At the risk of putting readers to sleep, let’s revisit the basic GDP economic argument. GDP equals the sum of
domestic Consumption, business Investment, Government expenditures and Net Exports (Exports minus Imports).
A material recession usually results in declining consumption as unemployment rises and confidence falls. In the
face of declining demand and rising uncertainty, businesses usually respond by cutting investment. Government
expenditures rise, initially due to the increased demands on the social safety net (unemployment insurance, worker
retraining programs) and later as the government attempts to boost consumption ("cash for clunkers") and replace
private sector investment ("shovel-ready" infrastructure projects). To aid this, the central bank usually cuts policy
rates to spur borrowing (to pull economic activity forward), and this usually results in the currency depreciating,
boosting the competitiveness of exports and reducing the attractiveness of imports.
Seven years after the Great Recession, governments and central banks everywhere find themselves in the same
position – trying to generate meaningful economic growth. However, they both must contend with the unwinding of three
large economic phenomena, which have exerted downward pressure on global growth and will continue to do so for several
years to come.
1. Global deleveraging
Imagine a world without credit. Purchasing a home would require most consumers to save for 15 to 20 years before
they enjoyed the benefits of home ownership. Credit allows consumers to pull economic activity and growth forward to
increase their standard of living. This activity happens every day, and as long as credit is underwritten in a disciplined
manner, society benefits from the acceleration in economic activity. However, because human beings are fallible, credit
is more cyclical than most econometric models forecast. The decade of the 2000s highlights this fact.

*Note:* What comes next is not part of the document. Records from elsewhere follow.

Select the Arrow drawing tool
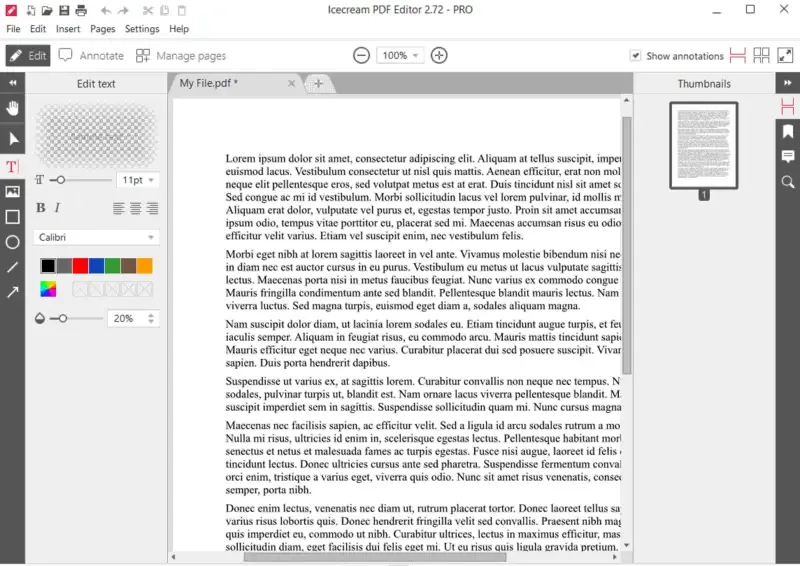This screenshot has width=800, height=566. pyautogui.click(x=12, y=292)
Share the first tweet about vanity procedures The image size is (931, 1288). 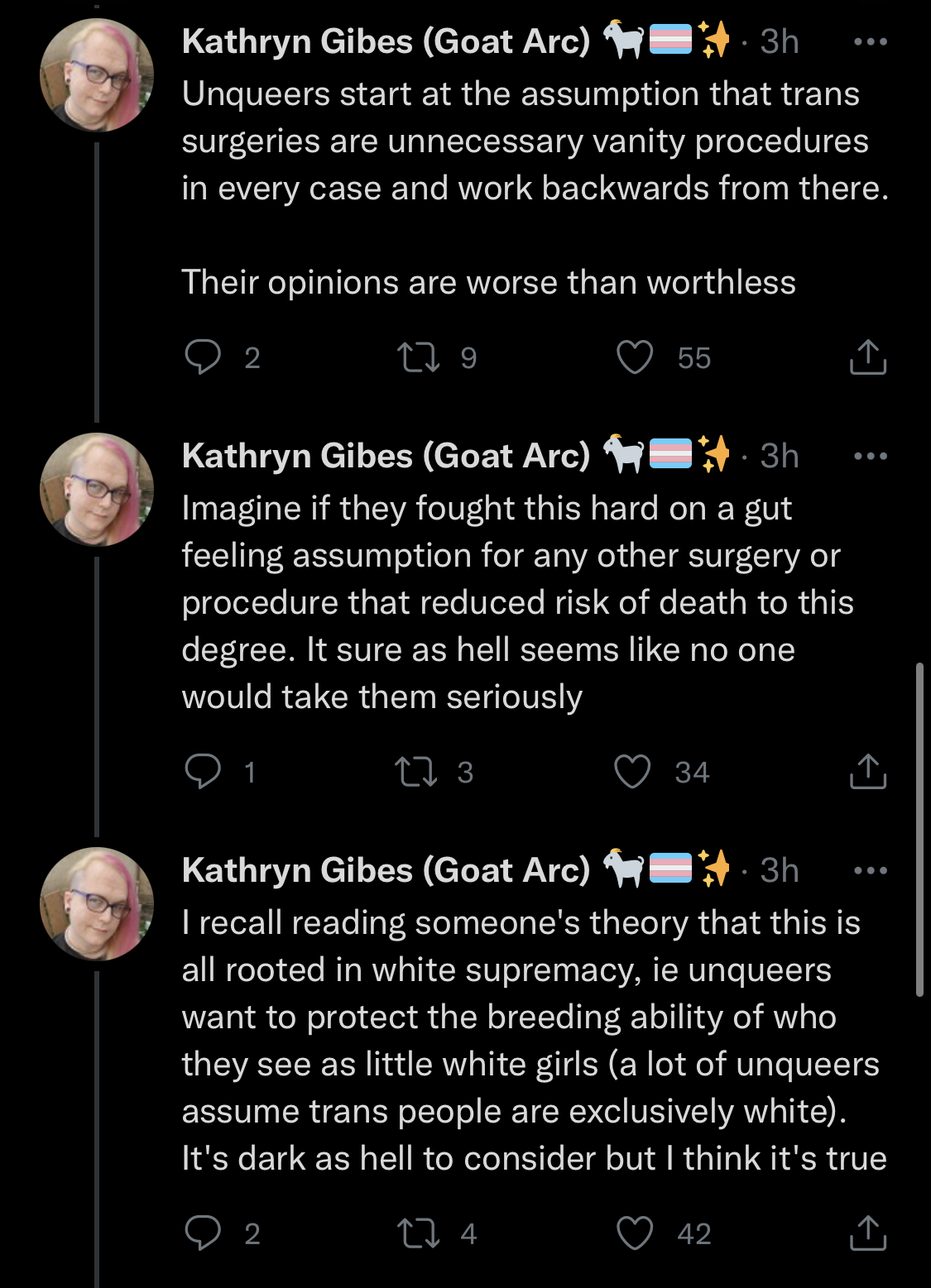pyautogui.click(x=867, y=357)
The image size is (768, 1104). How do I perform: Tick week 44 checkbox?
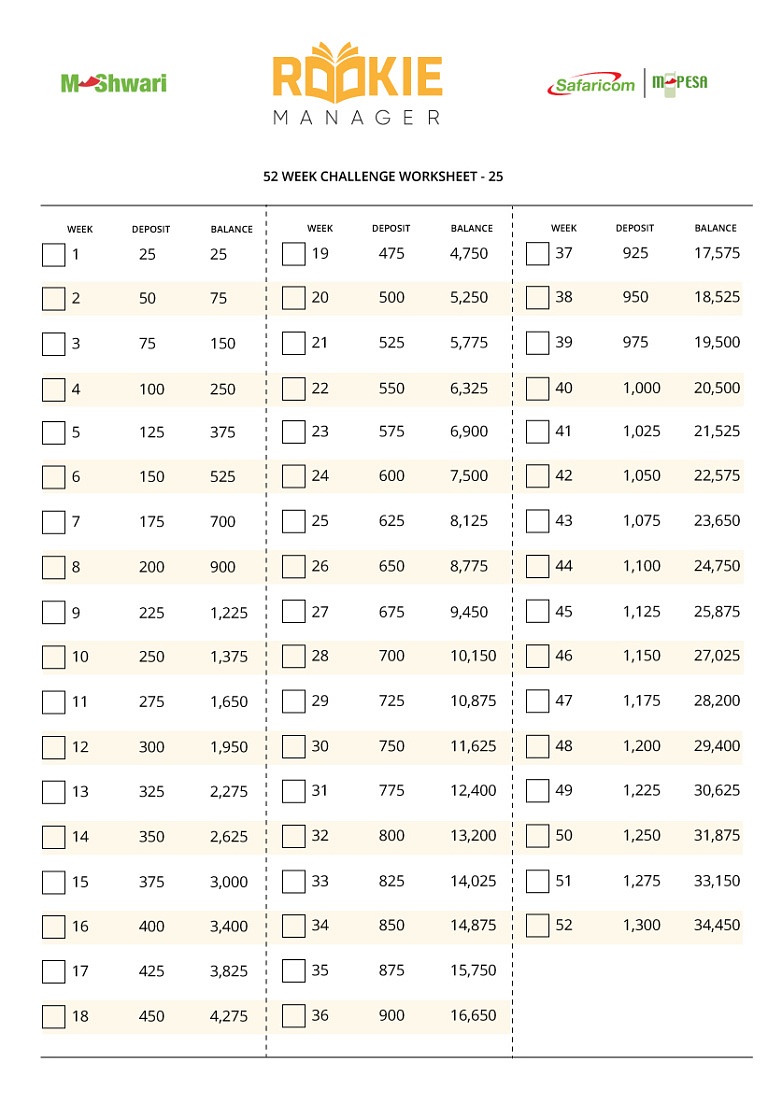[x=537, y=567]
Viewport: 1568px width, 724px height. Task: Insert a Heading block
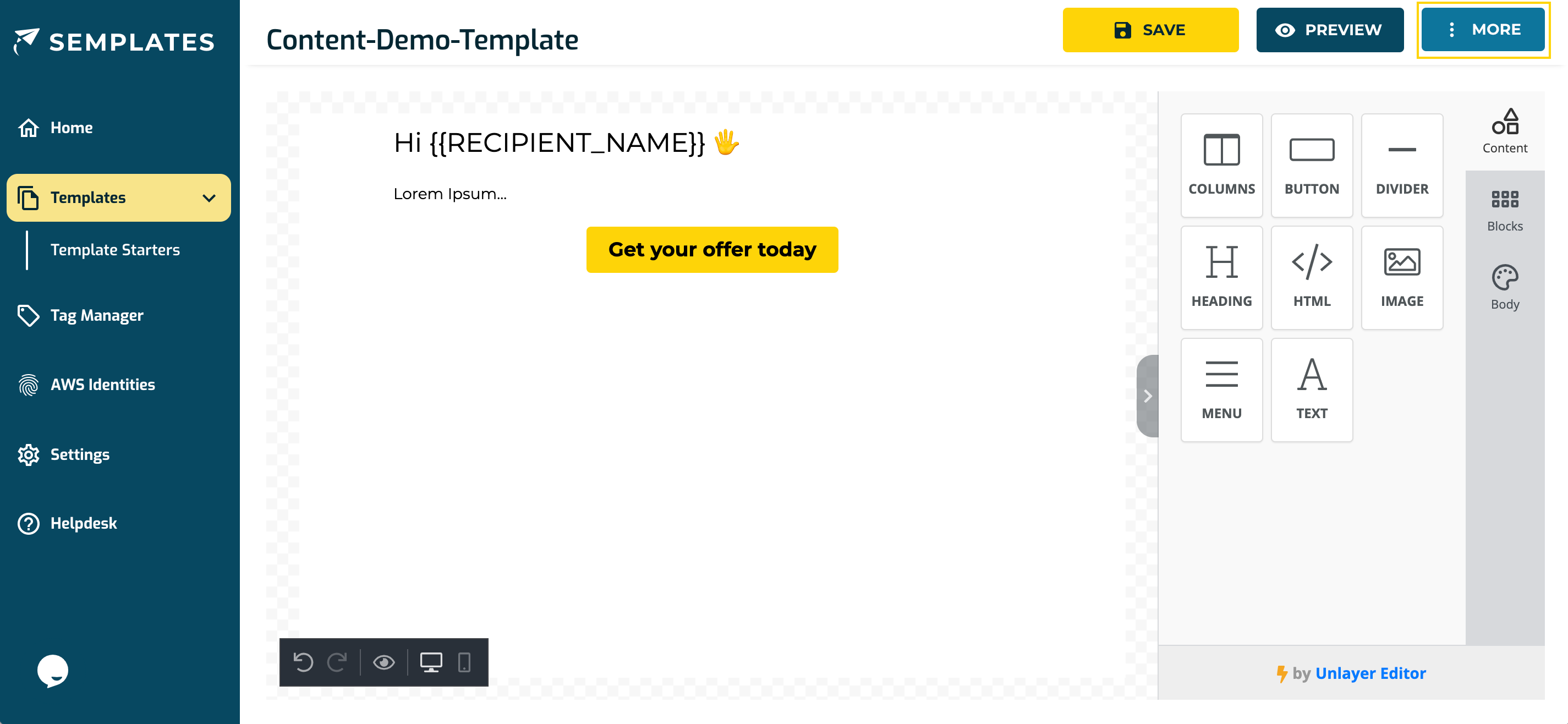pos(1221,277)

In the 2000s, people who should not have received credit were granted credit on increasingly favourable terms ("NINJA"
loans). Creditworthy individuals were extended credit on more favourable terms than they were entitled to (negative
amortization loans, teaser rates). This has happened in the past and will surely happen again in the future. The
difference in the 2000s is credit was overextended on extremely favourable terms to consumers, companies, and even
countries (Opa! Greece) EVERYWHERE, AT THE SAME TIME.

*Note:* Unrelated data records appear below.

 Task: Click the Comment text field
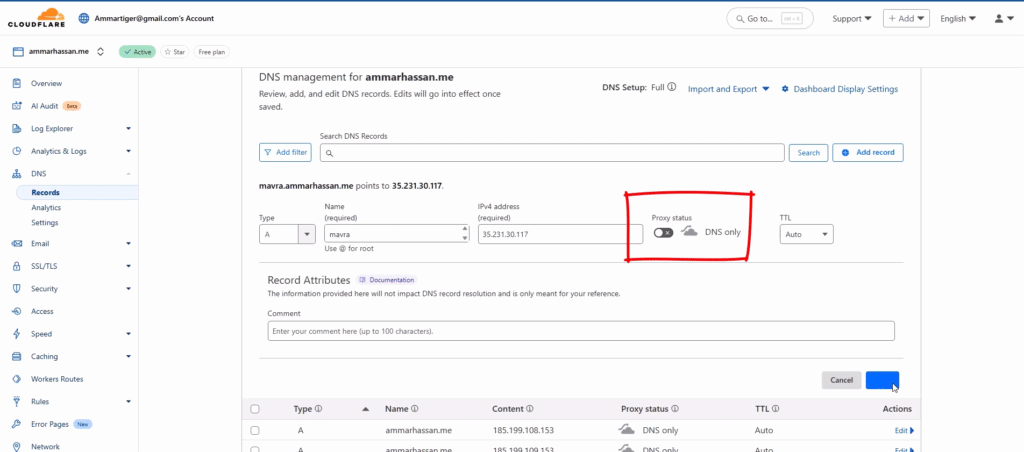tap(580, 331)
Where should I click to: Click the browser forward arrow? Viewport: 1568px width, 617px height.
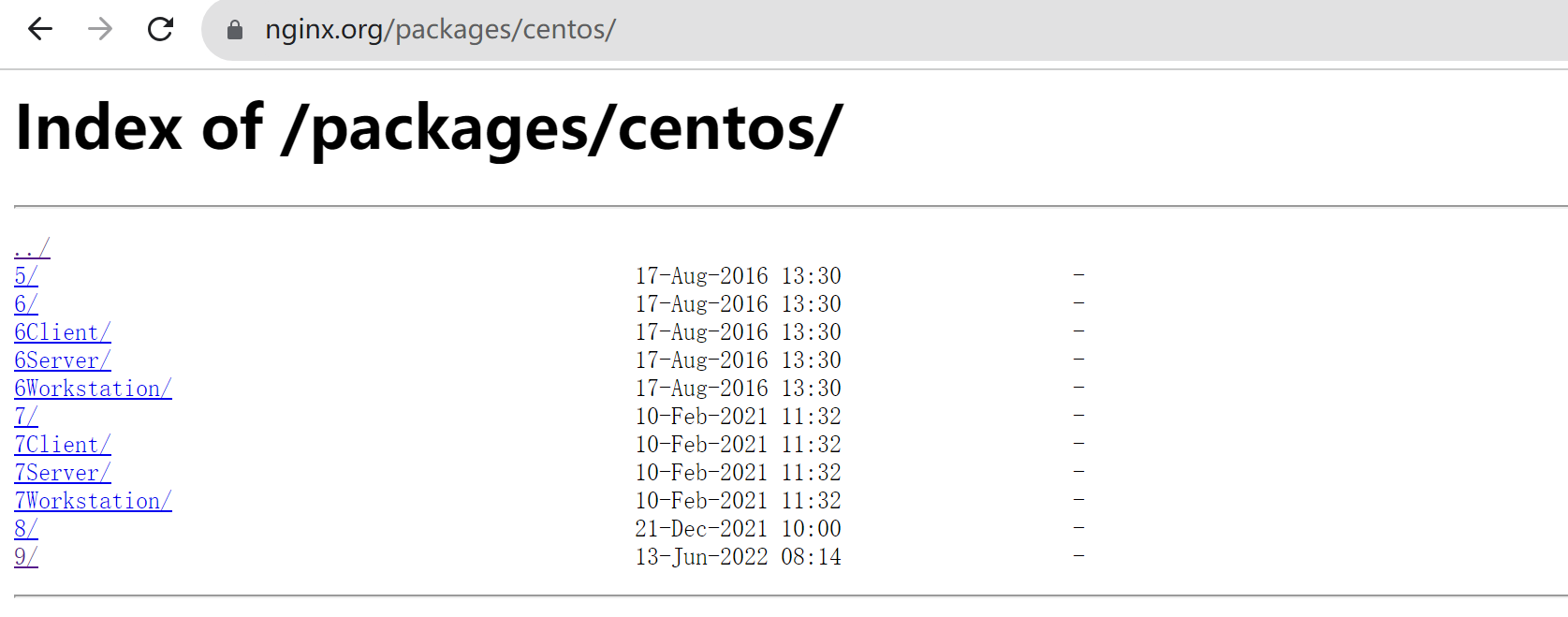point(98,29)
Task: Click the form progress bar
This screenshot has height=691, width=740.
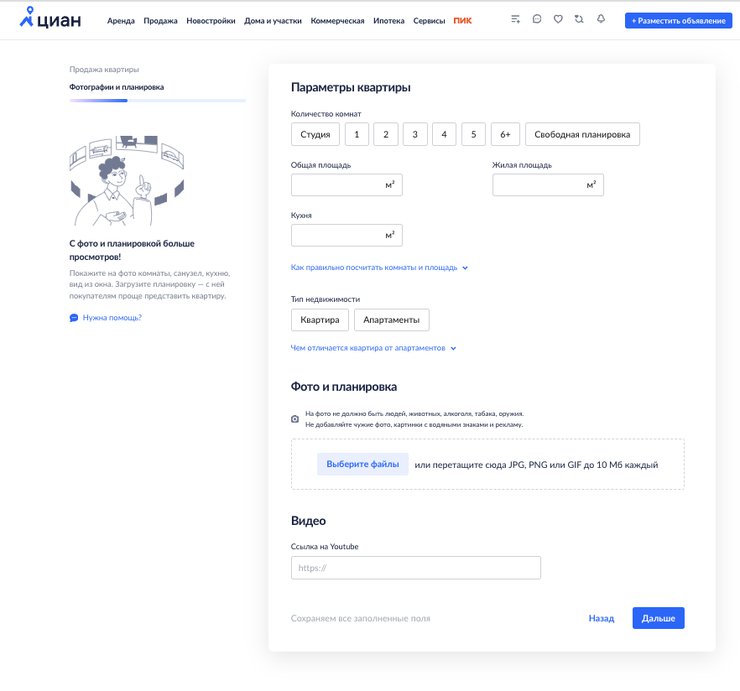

A massive global credit binge took place during the first half of the 2000s. This pulled an enormous amount of
growth from future periods into the early 2000s, effectively bankrupting the decade of the 2010s of growth. In the
aftermath, investors are discovering that it is not possible to recover from a 10-year credit party by experiencing a
one-year credit hangover. As a result, global growth will remain below the long-term trend for several more years, as
various components of the global economy continue to delever.
As the table above demonstrates, the global financial system has led the charge on deleveraging, as banks now carry
more and better-quality capital. However, many financial institutions still have material work to do on this front.
Households in many countries have delevered significantly, in some cases dramatically so (mortgage defaults in the US,
Ireland and Spain). However, in some nations households have not begun this process at all (Oh, Canada!). Corporations
globally have substantially deleveraged, and US multinationals in particular carry trillions of dollars in cash on their
balance sheets. Bringing up the rear are sovereign nations, many of whom have continued to lever up. Some of this is
structural as the social safety net continues to be accessed by elevated numbers of citizens. However, some of this is
by design as budget deficits are extended to compensate for lower consumption and deferred investment.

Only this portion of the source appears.